Mafia: Coldiretti, olio Messina denaro punta iceberg affari da 16 mld

11 Febbraio 2017
Mafia: Coldiretti, olio Messina denaro punta iceberg affari da 16 mld

La produzione e la vendita, su tutto il territorio nazionale, di olio extra vergine è la punta di un iceberg di un business mafioso che nell’agroalimentare sviluppa un business criminale stimato in 16 miliardi all’anno, che va dalla imposizione della vendita di mozzarelle di bufala del figlio di Sandokan del clan dei casalesi fino alle infiltrazioni nel mercato ortofrutticolo del clan Piromalli. E’ quanto afferma la Coldiretti nel commentare l’operazione dei carabinieri del Ros del comando provinciale di Trapani, che hanno proceduto alla confisca dei beni riconducibili al boss latitante Matteo Messina Denaro tra i quali olio extra vergine di oliva.  La malavita si appropria – sottolinea la Coldiretti – di vasti comparti dell’agroalimentare e dei guadagni che ne derivano, distruggendo la concorrenza e il libero mercato legale e soffocando l’imprenditoria onesta, ma compromette in modo gravissimo la qualità e la sicurezza dei prodotti, con l’effetto indiretto di minare profondamente l’immagine dei prodotti italiani e il valore del marchio Made in Italy.

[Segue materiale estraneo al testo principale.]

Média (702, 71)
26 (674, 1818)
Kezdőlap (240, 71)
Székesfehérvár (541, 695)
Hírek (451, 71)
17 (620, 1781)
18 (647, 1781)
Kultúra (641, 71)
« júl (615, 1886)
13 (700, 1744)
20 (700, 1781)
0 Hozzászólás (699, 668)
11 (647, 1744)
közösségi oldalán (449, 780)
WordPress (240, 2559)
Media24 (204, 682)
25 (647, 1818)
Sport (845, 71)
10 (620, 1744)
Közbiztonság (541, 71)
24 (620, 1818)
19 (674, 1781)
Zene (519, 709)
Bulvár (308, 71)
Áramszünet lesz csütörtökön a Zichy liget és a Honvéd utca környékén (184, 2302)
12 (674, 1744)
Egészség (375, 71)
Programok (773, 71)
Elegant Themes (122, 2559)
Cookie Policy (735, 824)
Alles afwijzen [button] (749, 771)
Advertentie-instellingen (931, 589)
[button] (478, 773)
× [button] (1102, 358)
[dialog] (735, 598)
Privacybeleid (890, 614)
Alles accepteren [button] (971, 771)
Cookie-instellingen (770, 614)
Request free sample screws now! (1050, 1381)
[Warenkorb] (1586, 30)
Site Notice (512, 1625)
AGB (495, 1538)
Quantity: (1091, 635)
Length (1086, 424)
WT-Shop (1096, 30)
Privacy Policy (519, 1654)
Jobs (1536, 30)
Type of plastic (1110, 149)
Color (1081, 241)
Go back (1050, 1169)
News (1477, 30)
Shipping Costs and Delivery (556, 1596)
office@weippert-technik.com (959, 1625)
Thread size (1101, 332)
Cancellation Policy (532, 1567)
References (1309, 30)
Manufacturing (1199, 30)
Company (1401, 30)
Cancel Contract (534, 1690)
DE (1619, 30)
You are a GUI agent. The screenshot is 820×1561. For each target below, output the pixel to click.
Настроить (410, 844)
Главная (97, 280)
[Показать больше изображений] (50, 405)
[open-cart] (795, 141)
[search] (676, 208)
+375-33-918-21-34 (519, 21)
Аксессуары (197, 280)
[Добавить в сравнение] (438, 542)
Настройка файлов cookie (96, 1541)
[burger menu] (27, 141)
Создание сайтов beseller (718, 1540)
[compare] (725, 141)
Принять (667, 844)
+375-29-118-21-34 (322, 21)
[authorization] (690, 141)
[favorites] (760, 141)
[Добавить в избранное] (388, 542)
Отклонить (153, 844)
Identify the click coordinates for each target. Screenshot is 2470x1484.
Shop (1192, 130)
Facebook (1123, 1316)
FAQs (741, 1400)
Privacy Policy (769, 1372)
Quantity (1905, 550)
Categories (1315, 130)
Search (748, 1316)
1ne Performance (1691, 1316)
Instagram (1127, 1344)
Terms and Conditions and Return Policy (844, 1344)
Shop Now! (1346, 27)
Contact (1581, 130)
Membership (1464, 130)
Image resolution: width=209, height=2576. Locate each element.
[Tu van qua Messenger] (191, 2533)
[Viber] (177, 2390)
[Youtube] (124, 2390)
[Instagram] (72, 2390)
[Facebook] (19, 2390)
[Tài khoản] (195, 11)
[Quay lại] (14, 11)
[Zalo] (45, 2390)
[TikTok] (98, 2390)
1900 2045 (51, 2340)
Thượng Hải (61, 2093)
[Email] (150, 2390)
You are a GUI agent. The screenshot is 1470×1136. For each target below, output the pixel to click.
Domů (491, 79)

Gli aspetti patologici dell’indotto agroalimentare sono – continua la Coldiretti – le distorsioni e speculazioni dovute alle infiltrazioni della malavita nelle attività di intermediazione. Gli interessi criminali – precisa la Coldiretti – sono rivolti anche alle forme di investimento nelle catene commerciali della grande distribuzione, nella ristorazione e nelle aree agro-turistiche, nella gestione dei circuiti illegali delle importazioni/esportazioni di prodotti agroalimentari sottratti alle indicazioni sull’origine e sulla tracciabilità non curandosi delle gravi conseguenze per la catena agroalimentare, per l’ambiente e la salute. Proprio per alzare il livello di attenzione verso le “agromafie”, Coldiretti ha costituito l’Osservatorio sulla criminalità in agricoltura, presieduto dal presidente Roberto Moncalvo e con il Dott. Giancarlo Caselli alla guida del comitato scientifico, che presenta annualmente con l’Eurispes il Rapporto Agromafie.